* Te beantwoorden vragen *
(a) Leg in één tot drie zinnen uit waarom de loonkosten en inkoopkosten van grondstoffen over 2017 volgens de hofuitspraak geen vragen oproepen.
(b) Schrijf de hofuitspraak verder, te beginnen na de laatste zin.

* Oefentekst *

☆ ☆ ☆ ☆ ☆

Wat betreft de eerst in hoger beroep aangevoerde aandachtspunten/bezwaren overweegt het hof dat de vrouw niet heeft toegelicht waarom de omstandigheid dat op de balans van [nieuwe naam BV 4] een agioreserve voorkomt, zou moeten leiden tot een andere vaststelling van de waarde van de aandelen [BV 1] . De loonkosten en inkoopkosten van grondstoffen over 2017 in (toen nog) [BV 4] . zijn niet zodanig gestegen ten opzichte van 2016, dat deze vragen oproepen, in aanmerking nemend dat de levering van de activa in augustus 2017 heeft plaatsgevonden en dus tot op dat moment activiteiten zijn verricht in [BV 4] .. Tot slot heeft de vrouw opgemerkt dat uit de jaarstukken blijkt dat € 798.104,- aan overige bedrijfskosten is voldaan. Desgevraagd heeft zij echter niet kunnen toelichten waar en in welke jaarstukken dit bedrag staat.

☆ ☆ ☆ ☆ ☆

* Te beoordelen gegevens *
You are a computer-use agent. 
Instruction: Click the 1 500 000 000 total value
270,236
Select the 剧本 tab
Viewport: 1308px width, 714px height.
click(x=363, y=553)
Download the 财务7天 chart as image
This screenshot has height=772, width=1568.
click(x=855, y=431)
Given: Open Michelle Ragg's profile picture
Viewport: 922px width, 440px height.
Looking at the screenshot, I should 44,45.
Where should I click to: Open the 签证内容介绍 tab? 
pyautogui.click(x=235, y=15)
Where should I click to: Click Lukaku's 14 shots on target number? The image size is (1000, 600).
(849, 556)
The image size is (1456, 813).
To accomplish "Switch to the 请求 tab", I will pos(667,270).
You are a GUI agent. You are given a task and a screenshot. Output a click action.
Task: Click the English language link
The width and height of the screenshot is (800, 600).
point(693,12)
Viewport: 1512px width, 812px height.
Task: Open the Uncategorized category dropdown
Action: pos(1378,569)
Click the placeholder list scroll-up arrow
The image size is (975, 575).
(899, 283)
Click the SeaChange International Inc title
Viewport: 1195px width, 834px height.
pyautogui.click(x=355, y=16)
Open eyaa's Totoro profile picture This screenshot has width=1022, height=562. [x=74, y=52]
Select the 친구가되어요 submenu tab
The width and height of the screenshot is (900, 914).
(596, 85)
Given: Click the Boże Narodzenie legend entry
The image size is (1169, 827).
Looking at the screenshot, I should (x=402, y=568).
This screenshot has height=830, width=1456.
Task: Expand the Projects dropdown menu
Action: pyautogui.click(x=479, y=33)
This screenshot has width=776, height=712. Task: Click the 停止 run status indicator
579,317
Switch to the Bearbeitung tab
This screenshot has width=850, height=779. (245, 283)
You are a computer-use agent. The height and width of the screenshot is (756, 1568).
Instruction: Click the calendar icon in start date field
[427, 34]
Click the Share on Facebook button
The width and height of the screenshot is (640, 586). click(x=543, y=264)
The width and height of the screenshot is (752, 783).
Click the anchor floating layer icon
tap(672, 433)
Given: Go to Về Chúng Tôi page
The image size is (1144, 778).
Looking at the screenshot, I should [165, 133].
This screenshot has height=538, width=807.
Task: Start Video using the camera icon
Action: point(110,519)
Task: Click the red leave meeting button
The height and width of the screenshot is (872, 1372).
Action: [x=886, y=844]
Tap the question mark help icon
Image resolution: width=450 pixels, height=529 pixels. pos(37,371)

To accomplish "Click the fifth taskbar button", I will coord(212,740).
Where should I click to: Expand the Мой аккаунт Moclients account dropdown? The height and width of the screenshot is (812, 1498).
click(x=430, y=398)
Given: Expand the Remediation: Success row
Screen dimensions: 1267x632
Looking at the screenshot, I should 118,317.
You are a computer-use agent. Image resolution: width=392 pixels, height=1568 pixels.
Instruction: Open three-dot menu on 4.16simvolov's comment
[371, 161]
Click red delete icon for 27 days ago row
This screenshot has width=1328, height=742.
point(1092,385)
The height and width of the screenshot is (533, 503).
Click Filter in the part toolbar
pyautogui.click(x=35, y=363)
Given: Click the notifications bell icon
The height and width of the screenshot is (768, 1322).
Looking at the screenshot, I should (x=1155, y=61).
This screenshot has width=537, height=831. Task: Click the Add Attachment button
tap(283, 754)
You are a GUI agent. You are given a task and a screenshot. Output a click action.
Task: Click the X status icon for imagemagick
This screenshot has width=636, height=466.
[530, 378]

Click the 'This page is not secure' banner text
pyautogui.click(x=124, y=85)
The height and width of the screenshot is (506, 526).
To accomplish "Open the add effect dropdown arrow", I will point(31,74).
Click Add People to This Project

☆ ☆ ☆ ☆ ☆

* Verwachte antwoorden *
(a) De kosten zijn ten opzichte van 2016 niet zodanig gestegen dat ze vragen oproepen. Het hof neemt daarbij in aanmerking dat de activa pas in augustus 2017 zijn geleverd. Tot dat moment zijn er dus nog activiteiten verricht in [BV 4].

(b)
Ook de in hoger beroep door de vrouw aangevoerde aandachtspunten kunnen derhalve niet tot de conclusie leiden dat het deskundigenbericht onvolledig is of dat de conclusie onjuist is. Het hof ziet evenmin aanleiding een forensisch deskundige te benoemen om nader onderzoek te verrichten.
De eerst ter zitting in hoger beroep opgeworpen argumenten dat de betaling van omzetbelasting in het derde kwartaal vragen oproept en dat sprake is van een pand aan [adres] waarmee geen rekening is gehouden, betrekt het hof – wat hier ook verder van zij – niet bij zijn beoordeling omdat hierbij sprake is van nieuwe stellingen en feiten, wat, gelet op het tijdstip waarop deze naar voren zijn gebracht, in strijd met de goede procesorde wordt geacht.
De grieven 1 en 2 falen.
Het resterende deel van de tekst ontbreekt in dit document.